S’il est des plaisir que beacoup partagent, ou peuvent comprendre même s’ils ne sont pas adeptes (je peux comprendre qu’on aime le footing, ne me demandez surtout pas de m’y mettre), le plaisir que l’on peut trouver à faire des maths semble échapper au plus grand nombre. Et pourtant… écoutez ces mathématiciens parler de leurs recherches : « Finalement, nous arrivons au paradis des mathématiciens : ce sont les problèmes qui, à force de réflexion, ont engendré des idées nouvelles qui, souvent, dépassent de façon incommensurable le problème qui leur a donné naissance. » Jean Dieudonné

Paradis. Et oui.

J’essaye quotidiennement de faire comprendre au plus grand nombre pourquoi on peut trouver du plaisir à faire des maths, à en discuter, même en amateur. En montrant la variétés des sujets étudiés, en essayant de faire comprendre quelques étapes d’un raisonnement particulièrement élégant, voire une démonstration entière. En montrant comment des ponts a priori complètement innattendus peuvent apparaître entre deux objets qui rien ne semblait lier. En présentant également des paradoxes, des résultats fortement contre intuitifs, qui peuvent nous paraître monstrueux avant de peut-être nous séduire quand nous les avons apprivoisés. En montrant comment les maths changent notre vision du monde, peuvent éclairer d’un jour nouveau des questions intimes, comme notre rapport au hasard ou à l’infini. Bref, avec tout ce qui plaît également à la plupart des mathématiciens. Ceux-ci essaient parfois de partager ce plaisir, via des analogie, comme Alain Connes, par exemple qui dit

“J’ai autant de plaisir à déchiffrer des partitions de Chopin que des livres d’équations.”

 

L’une des analogies la plus fréquente dans les propos des mathématiciens qui décrivent leurs recherches est celle de la montagne. Un théorème, une nouvelle théorie, sont des sommets, des cols, que l’on a réussi à gravir, et d’où l’on dispose d’une vue plus ou moins intéressante sur le paysage alentour. Plusieurs voies peuvent bien sûr y mener : on a ainsi des centaines de démonstrations du théorème de Pythagore. Montagne impressionnante en son temps, elle est maintenant un sommet équipé de toutes part, que l’on peut probablement atteindre par une route goudronnée, je soupçonne même l’existence d’une buvette. Des groupes scolaires sont traînés là-haut, plus ou moins de force, par remonte-pente. Reste que quand on prend le temps de montrer le paysage, de passer par une démonstration innattendue, il est tout à fait possible d’en profiter encore et encore…

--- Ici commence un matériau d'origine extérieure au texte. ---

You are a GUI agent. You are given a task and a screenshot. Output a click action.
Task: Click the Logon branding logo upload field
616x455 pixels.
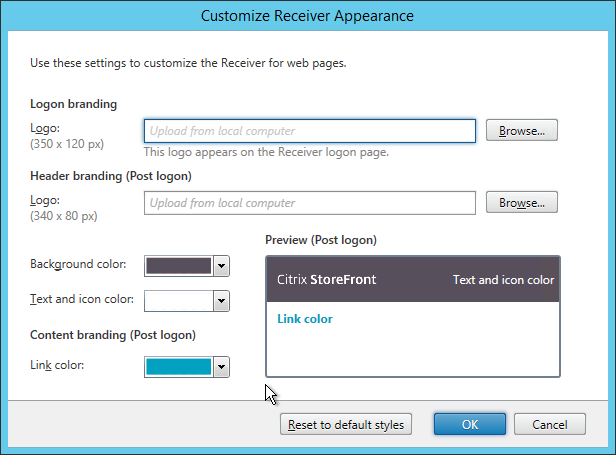309,131
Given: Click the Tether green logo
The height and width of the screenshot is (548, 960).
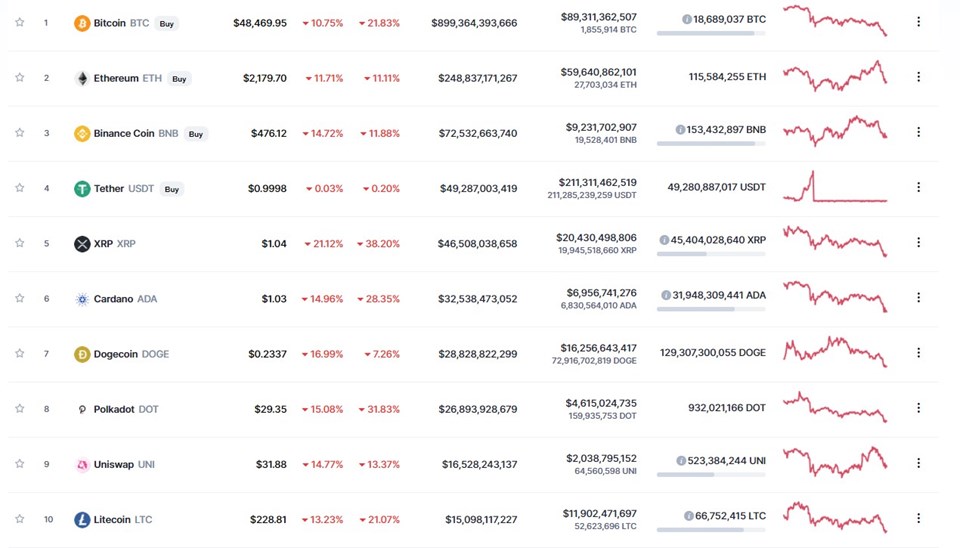Looking at the screenshot, I should (81, 189).
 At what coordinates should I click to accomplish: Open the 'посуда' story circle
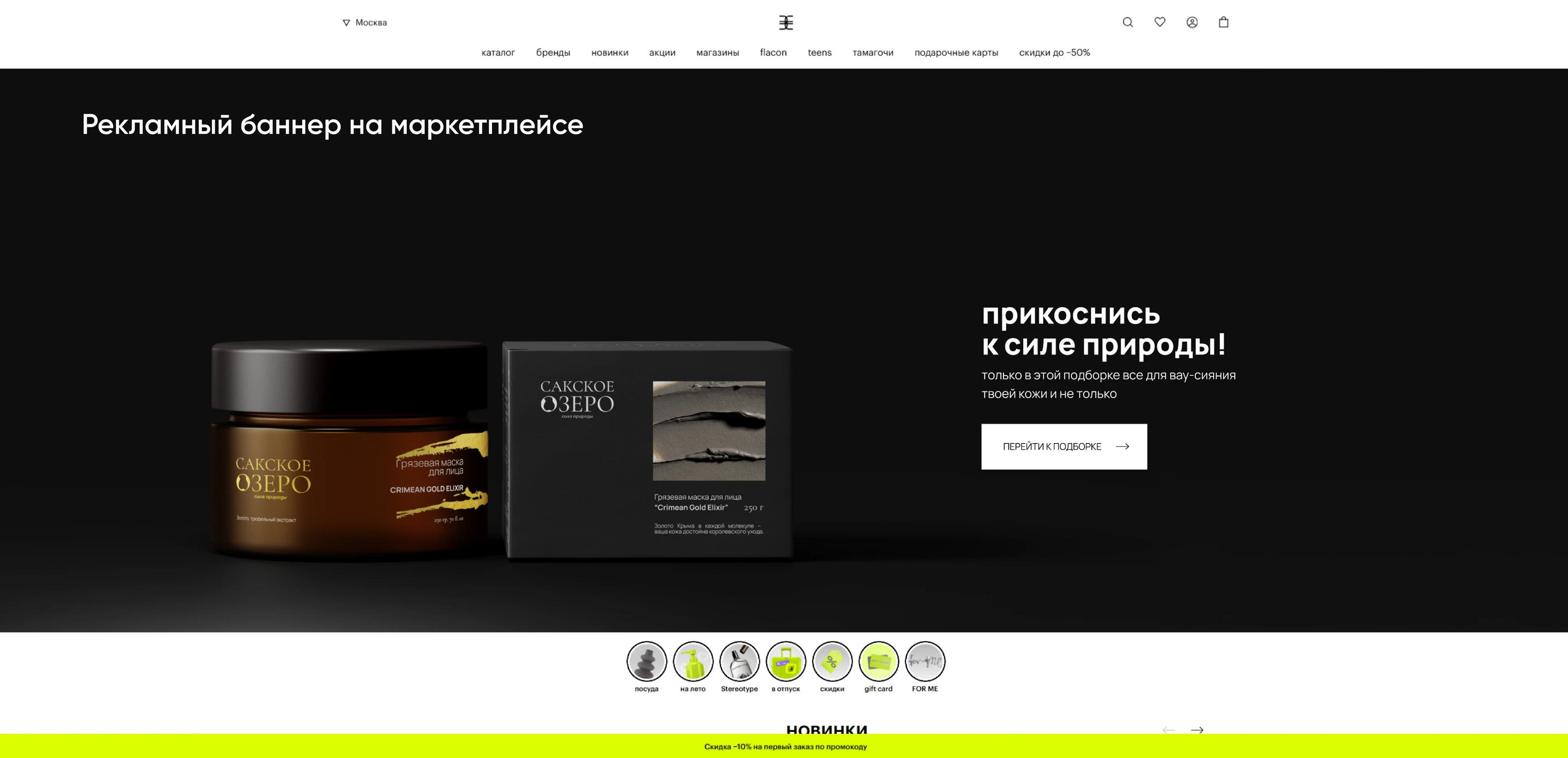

Cette métaphore m’intéresse, car elle se poursuit bien, et permet, je pense, de faire sentir les différents plaisirs que l’on peut trouver en mathématiques (à condition, bien sûr, de trouver un mimum de plaisir en montagne).

Les mathémticiens sont des explorateurs, des pionniers, des cartographes, découvrant des mondes, gravissant des sommets inconnus, sans savoir s’ils y parviendront, équipant les voies, traçant des routes quand le terrain commence à être maîtrisé. Ce sont des montagnards aguerris, capables d’escalader des parois verticales, de partir plusieurs jours dans des conditions extrêmes, équipés de jumelles, de cordes, de pioches et de piolets (voire de dynamite).

William P. Thurston décrit bien ces plaisirs multiples : « Il y a une joie réelle à faire des mathématiques, à apprendre de nouvelles méthodes de pensée qui expliquent, organisent et simplifient. On peut ressentir cette joie en découvrant de nouvelles mathématiques, (…) ou en trouvant une nouvelle façon d’expliquer (…) une structure mathématique ancienne. » Dans les contemplatifs, rêveurs, on trouve Gaston Darboux : « Je compterai toujours, pour ma part, au nombre des heures les plus douces, les plus heureuses de ma vie, celles où j’ai pu saisir dans l’espace et étudier sans trève quelques-uns de ces êtres géométriques qui flottent en quelque sorte autour de nous. ». Et bien sûr Poincaré, parce que je ne peux pas ne pas le citer, vous le savez : “Une théorie est bonne lorsqu’elle est belle”

 

Et moi, je suis un guide de moyenne montagne. Alors on équipe les voies pour que le plus grand nombre puisse profiter, on enseigne des rudiments d’escalade sur des rochers-école, histoire que les personnes intéressées puissent partir elles-même un peu en exploration, dans des lieux adaptés : pas trop abrupts, variés, avec des sommets accessibles. Chacun pourra alors trouver son plaisir : goût de l’effort, de l’endurance, pour certains, exploration technique pour d’autres, contemplation de paysages, la faune, la flore, l’histoire des premiers explorateurs…. Je n’ai pas le temps de donner des exemples, j’espère avoir mis un peu de tout cela dans mes interventions de PS.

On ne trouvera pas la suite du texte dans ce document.